In a moment of low-feelings, lack of accomplishment, and run of the mill worthlessness and dismay, a beholder has turned away from her own mirror chanting a silent mantra: Please don’t let anyone else notice. Please don’t let anyone notice. Please … The mantra screeches to a halt when someone else enters line of sight and the mouth of the beholder pulls tightly into an expression of mean relief, a mean laugh escapes loud enough for the beheld to notice. Oh, that one’s ugly. YOU’RE SO UGLY. I’m not nearly as ugly, thank god! No one will notice me now!
And what of the beheld, who had no hope, no choice, no noticeable voice. No hope of persuading others of her intelligence and self-worth, of her importance to even the tiniest sliver of the world? No choice in what features result from a random mishmash of DNA, no voice to speak the question of why people must hate that which is not fashionable in the moment, or the century. Hate can kill souls, murder bodies that don’t align with trending color, or tone, or shape. Who made hate fashionably acceptable? Why?
Toni Morrison believes that we all want to know why, but why can be too insurmountable, so here’s how. Here’s how a year of seasons and a small town of small-minded people honed down to baseness and despair all conspired to kill the soul of a child. To break the mind. To make suffer the ugly.

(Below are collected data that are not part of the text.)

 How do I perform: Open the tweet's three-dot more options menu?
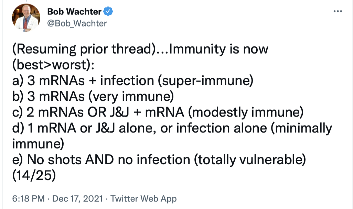338,12
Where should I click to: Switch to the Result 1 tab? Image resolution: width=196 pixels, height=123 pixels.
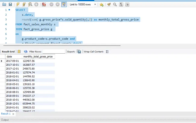[x=5, y=114]
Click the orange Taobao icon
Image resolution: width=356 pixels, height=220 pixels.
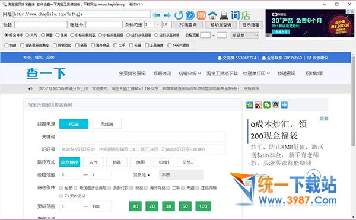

Perhaps, if we see how easily innocence can be murdered by mindlessness, we may recognize our own part in it and stop. Stop. Stop.
Set apart from the unflinching look at race, poverty, and the shame that gets ingrained in the genetics of those on the wrong side of either, the intensely rich language of The Bluest Eye is groundbreaking. The poetics of it, breathtaking. Without that choice and precise execution of gorgeous language skills, this story could not be consumed. We wouldn’t bear it.
It’s a brutal world poor Pecola suffers through. It’s a brutal world for all little girls, all little black girls whose parents don’t possess the personal tools, the personal pockets of hope to share with their little girls, that might reassure them. Here’s how to defend yourself, how to save your beautiful self.
Pecola’s story begins eight decades ago, The Bluest Eye was published nearly five decades ago. Has much changed in this world far out past olden timelines? Not a lot. Will reading Morrison’s first novel change the world? It just might change yours. Brace yourself.